The outside of Patisserie Viennoise, where the above 3 photos
were taken, down a tiny little street in Saint Germain.
I found it thanks to a tip from David Lebovitz's
"The Sweet Life In Paris". I'm with him--it was probably
the best chocolat chaud I had in Paris.
Henri LeRoux, across the street from the Jardin du Luxembourg. It's worth
mentioning that at this and every other high end chocolatier I stepped into,
I received very warm and helpful service. At places like Jacques Genin,
where the chocolates are displayed like expensive jewelry, I expected
the atmosphere to be snobby. It wasn't--the one exception being Ladurée.)
It was also completely normal to buy just four or five pieces. Or even one.
No pressure to spring for the 120 euro box.
Cafe Suedois, or Swedish, a bright spot where I spent a
cold and rainy afternoon.
My final Parisian indulgence was at Pierre Herme. I happened to pass by it and
had to go in, even though I was over the whole macaron thing by then. I'm
glad I did, for the beauty of the sweets alone. My picture does no justice. They
were gorgeous little works of art. I couldn't help but exclaiming "Tres jolie!"
Which I thought meant "very pretty!" but doesn't, really, I think. The French
seemed more likely to use "beau" when remarking on beauty. "Trop beau!"
I selected Caramel au Beurre Salé (of course).
The purple is "Envie"--vanilla, violet, and cassis.
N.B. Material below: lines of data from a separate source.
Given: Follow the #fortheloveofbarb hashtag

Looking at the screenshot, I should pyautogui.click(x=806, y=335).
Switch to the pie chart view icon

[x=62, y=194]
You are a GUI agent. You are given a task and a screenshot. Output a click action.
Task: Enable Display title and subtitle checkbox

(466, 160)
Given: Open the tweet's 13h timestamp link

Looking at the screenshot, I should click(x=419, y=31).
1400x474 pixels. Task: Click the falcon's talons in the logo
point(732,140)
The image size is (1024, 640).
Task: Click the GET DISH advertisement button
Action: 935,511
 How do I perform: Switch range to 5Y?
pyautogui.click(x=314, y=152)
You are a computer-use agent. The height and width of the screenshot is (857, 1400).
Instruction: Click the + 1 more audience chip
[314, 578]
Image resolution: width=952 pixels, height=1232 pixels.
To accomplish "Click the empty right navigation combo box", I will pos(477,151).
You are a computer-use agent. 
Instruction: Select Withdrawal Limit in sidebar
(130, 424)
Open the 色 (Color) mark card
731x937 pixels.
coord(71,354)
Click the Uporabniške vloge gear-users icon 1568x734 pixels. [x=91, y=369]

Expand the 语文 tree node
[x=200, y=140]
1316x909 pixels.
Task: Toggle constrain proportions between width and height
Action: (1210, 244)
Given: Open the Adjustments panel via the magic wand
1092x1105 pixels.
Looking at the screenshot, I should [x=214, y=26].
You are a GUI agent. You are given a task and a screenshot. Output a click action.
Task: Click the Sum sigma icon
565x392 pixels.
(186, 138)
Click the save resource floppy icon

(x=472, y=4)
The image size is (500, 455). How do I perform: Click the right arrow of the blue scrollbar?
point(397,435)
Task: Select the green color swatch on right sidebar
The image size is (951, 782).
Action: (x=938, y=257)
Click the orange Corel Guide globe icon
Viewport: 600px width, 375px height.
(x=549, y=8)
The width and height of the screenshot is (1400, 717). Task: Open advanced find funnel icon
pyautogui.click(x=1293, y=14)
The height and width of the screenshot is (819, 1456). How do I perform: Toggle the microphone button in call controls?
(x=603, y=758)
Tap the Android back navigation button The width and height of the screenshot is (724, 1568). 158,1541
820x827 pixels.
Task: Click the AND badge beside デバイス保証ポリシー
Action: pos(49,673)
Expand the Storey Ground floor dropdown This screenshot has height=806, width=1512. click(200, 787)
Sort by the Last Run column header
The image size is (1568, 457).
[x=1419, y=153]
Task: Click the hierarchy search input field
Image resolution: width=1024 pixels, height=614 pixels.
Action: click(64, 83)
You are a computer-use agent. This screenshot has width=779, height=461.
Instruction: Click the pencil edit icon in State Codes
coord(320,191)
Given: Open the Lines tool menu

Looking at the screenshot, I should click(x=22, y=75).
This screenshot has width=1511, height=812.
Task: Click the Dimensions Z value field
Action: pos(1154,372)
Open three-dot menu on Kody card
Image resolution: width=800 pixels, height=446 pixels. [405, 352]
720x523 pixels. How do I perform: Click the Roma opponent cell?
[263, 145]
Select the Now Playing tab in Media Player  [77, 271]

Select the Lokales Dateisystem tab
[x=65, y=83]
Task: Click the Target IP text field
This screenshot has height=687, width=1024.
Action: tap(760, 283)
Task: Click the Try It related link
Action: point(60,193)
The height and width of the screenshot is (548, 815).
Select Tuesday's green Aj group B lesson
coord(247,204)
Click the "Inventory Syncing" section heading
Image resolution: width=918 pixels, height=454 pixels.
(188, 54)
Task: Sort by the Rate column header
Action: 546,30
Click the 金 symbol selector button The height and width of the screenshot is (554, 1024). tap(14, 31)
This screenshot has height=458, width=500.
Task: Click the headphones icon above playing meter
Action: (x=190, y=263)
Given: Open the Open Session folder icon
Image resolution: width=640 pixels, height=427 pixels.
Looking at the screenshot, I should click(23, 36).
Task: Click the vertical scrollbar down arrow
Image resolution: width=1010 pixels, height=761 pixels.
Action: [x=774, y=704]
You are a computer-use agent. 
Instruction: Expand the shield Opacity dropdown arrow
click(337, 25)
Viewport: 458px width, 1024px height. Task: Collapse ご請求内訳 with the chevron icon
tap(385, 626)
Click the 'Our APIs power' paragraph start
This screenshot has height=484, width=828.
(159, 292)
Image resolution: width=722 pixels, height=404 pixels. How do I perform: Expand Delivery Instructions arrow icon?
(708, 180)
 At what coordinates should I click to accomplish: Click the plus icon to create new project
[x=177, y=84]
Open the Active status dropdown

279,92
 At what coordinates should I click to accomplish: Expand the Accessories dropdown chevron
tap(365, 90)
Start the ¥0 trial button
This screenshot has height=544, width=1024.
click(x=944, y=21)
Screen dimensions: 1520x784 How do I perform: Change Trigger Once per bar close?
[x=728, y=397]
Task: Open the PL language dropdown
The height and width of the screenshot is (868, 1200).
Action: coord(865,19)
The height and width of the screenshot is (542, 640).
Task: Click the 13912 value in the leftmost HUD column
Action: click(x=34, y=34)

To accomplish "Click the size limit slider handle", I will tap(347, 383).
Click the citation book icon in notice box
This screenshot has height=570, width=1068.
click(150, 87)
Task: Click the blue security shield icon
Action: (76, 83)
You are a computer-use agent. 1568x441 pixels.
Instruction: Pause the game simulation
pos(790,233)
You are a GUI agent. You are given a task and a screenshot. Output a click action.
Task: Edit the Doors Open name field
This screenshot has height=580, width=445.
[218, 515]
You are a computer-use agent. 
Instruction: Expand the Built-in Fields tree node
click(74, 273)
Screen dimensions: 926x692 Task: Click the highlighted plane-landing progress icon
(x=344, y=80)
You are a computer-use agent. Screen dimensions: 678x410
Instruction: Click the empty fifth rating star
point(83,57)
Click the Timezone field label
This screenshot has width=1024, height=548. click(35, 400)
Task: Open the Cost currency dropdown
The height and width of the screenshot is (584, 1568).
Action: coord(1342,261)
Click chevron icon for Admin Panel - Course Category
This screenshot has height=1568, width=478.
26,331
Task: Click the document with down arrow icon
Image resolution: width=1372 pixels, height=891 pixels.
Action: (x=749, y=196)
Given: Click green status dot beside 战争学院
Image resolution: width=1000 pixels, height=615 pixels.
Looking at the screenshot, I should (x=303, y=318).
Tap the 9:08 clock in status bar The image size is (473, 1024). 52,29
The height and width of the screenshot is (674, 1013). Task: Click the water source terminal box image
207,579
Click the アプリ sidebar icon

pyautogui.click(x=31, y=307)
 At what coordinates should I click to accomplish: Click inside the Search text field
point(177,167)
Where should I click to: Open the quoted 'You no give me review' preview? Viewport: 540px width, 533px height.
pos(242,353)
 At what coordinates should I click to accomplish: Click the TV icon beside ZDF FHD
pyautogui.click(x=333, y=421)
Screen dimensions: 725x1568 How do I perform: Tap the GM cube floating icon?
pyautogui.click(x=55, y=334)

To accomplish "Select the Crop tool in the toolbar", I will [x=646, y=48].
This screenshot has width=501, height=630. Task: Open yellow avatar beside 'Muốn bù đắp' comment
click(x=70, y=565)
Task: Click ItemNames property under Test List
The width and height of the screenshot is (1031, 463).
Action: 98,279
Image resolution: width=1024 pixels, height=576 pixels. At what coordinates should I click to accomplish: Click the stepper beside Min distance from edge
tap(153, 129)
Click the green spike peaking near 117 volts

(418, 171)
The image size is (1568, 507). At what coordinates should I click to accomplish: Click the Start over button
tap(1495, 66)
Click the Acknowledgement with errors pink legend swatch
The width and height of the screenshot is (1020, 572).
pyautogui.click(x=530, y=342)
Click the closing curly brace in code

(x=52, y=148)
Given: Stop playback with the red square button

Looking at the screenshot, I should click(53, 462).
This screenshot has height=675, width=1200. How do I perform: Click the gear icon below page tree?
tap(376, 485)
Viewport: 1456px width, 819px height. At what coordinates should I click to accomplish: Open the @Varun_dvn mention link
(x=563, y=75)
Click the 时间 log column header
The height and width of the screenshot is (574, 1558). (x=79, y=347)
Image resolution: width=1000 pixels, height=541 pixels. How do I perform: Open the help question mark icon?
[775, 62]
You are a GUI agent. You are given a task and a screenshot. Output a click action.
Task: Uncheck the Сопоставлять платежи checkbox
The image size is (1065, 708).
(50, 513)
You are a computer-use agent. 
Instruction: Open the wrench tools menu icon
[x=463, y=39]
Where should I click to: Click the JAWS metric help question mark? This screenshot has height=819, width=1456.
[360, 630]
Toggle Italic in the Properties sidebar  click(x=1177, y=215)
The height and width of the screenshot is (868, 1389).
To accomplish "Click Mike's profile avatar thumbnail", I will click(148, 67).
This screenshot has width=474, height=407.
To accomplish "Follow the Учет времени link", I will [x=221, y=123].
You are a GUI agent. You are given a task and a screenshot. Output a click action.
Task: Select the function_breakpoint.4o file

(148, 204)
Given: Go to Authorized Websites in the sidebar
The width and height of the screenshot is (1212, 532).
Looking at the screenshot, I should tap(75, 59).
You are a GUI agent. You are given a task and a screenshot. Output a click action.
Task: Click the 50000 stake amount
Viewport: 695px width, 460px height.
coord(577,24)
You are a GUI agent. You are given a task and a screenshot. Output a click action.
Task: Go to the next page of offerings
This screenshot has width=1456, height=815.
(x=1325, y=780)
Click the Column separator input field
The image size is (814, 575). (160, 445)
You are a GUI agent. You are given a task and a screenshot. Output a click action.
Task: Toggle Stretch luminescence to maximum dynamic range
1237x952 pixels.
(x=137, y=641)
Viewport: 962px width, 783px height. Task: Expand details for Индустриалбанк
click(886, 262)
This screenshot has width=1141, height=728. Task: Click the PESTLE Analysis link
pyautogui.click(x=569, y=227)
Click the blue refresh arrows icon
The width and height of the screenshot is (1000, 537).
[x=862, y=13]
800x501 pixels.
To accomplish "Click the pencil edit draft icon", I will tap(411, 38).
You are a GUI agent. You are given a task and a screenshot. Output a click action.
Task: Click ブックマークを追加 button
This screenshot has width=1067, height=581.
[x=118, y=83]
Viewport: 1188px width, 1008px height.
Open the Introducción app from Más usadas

Top right is Olive Oil and Mandarin,
and finally yogurt and grapefruit, which I ordered
on accident, but there you go. These were the best
macarons I had in Paris.
Today the girls are eating all their Hershey eggs and Cadbury cream eggs, which have their place in the canon, of course. But I'm happy to say that later this evening, I will slip into my room and have a little Jacques Genin that I tucked away into a drawer, waiting for me, all the way from Paris.